Oh, bad luck, here are some useful suggestions.

It is a litter dangerous to recover the LiFePO4 batteries which volt is very low like 0.01 V or so.

If the voltage of LiFePO4 cell is under than 2.0V, that means the balancing of li-ion status have been broken, and the SEI (solid electrolyte interface) film was damaged.

To recover it means to rebuild the SEI film and re-balancing the li-ion status of LiFePO4 battery.

You may charge every single cell with a very very small current (like C/200 or even small), it can slowly rebuild the SEI film, while you need to keep watching on battery from time to time, especially for thurmal generation.This step would generate a lot of thermal to re-build SEI film, so you should keep fan cooling else it may even cause fire..

Keep a small charging until the volt is higher than 3.1V (or at least 2.5V), then you can charge it as nominal CC/CV charging method, also with that single cell charger. After that you may do several charge /discharge cycle, to see whether battery is OK now. 

The most important step is re-building SEI film process, it should be watched very careful especially for thermal generation.


----------



## sailfish11 (Sep 15, 2007)

Thanks again everyone.
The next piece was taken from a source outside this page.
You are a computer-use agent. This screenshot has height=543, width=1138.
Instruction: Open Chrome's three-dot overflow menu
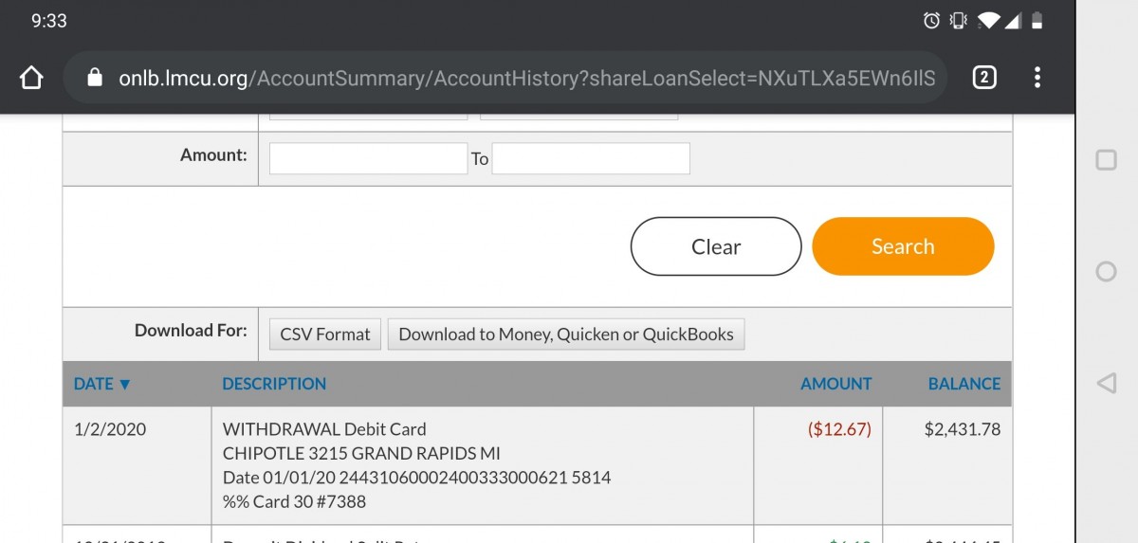click(x=1037, y=77)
Anyone have suggestions for a good single cell charger?


----------



## sailfish11 (Sep 15, 2007)

I've been searching EV parts suppliers and haven't found any single cell chargers. I've found some that seem designed for RV'ers, but nothing that seems made for my purpose. Any help would be greatly appreciated!


----------



## frodus (Apr 12, 2008)

http://www.batteryspace.com/smartchargerforlifepo4batterypacks.aspx


----------



## sailfish11 (Sep 15, 2007)

Awesome -- thank you VERY much!


----------



## batterytang (Nov 17, 2011)

you may take a look at this

http://stores.headway-headquarters.com/-strse-110/3.65V-10A-CHARGER/Detail.bok?category=CHARGERS


----------



## sailfish11 (Sep 15, 2007)

Thanks, but I'm thinking lower amperage is better for my purpose, right? Better off with a small .7 amp charger than a 10 amp one?


----------



## batterytang (Nov 17, 2011)

Hi sailfish,

0.7A charger is good, but it is a little hard to find it... 

How about finding a battery maintenance shop for cell repairing?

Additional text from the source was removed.